June 30, 2004
I went back to my high school to be this year's graduation keynote speaker. Twelve years after I left the place, not much has changed for its graduating seniors.
My high school is a typical overcrowded, underfunded inner city school, packed wall-to-wall with black, Asian and Latino students from surrounding neighborhoods. Many of them are children of immigrants or immigrants themselves. Many of them are also statistically poor or "disadvantaged" by most measures.
Looking out at them from the stage, I couldn't help but think about the students who were missing that momentous rite of passage.
According to a report on the education of Latinos issued last year by the National Center for Educational Statistics (NCES), 28 percent of Latino students drop out of high school, compared to 7 percent of white students and 13 percent of black students.
One student who was notably absent was a young man who'd been killed in street violence during his senior year. His classmates gave him a moving tribute and proclaimed him an eternal member of their class.

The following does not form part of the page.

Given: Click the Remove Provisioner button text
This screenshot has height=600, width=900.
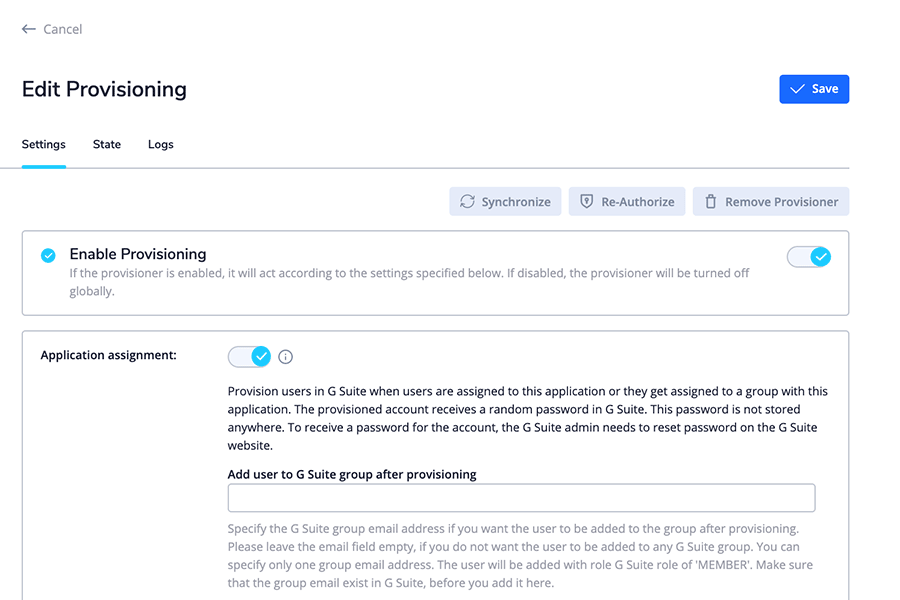Looking at the screenshot, I should pos(781,202).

Safety is a huge concern both outside and inside my old high school. Metal detectors greet you as you ascend the steps to the front entrance while armed police officers check your bag and scan you from head to toe. This is the reality at most Bronx high schools but reflects a problem of national proportions.

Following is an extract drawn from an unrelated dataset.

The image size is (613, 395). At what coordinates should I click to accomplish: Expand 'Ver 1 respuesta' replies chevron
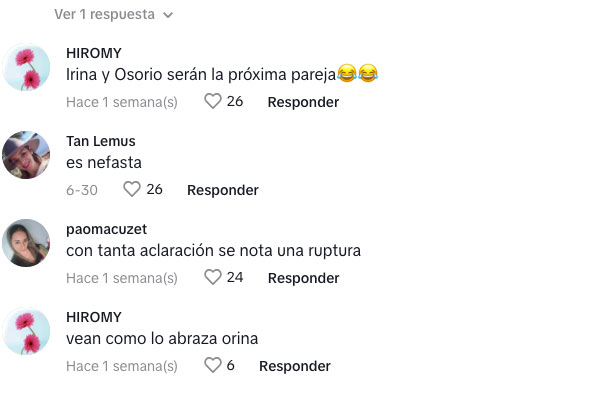168,15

"Hispanic and black students are more likely than white students to feel too unsafe to go to school," the education study concluded. One in 10 Latino and black students "reported being threatened or injured on school property in the previous 12 months."

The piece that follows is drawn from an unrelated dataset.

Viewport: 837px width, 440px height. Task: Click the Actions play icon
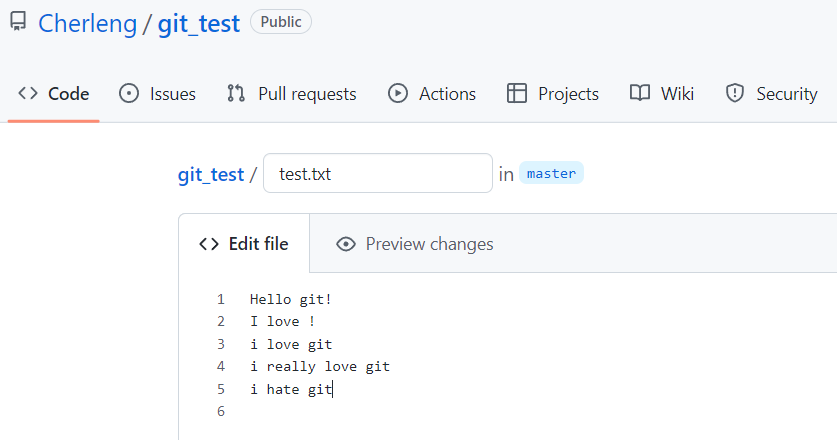coord(398,94)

I also lived through similar situations. I remember having to be escorted home from volleyball practice after hours. Sadly, more than a decade later, students are still not feeling any safer or protected.
Looking at the graduating class in my old high school, I wondered how many of them would make it to college, how many would graduate, how many would go into corporate America, how many would start their own business. This group, as well as thousands of similar ones across the country, could help usher in a new era of Latino educational achievement. That would make for a truly memorable homecoming.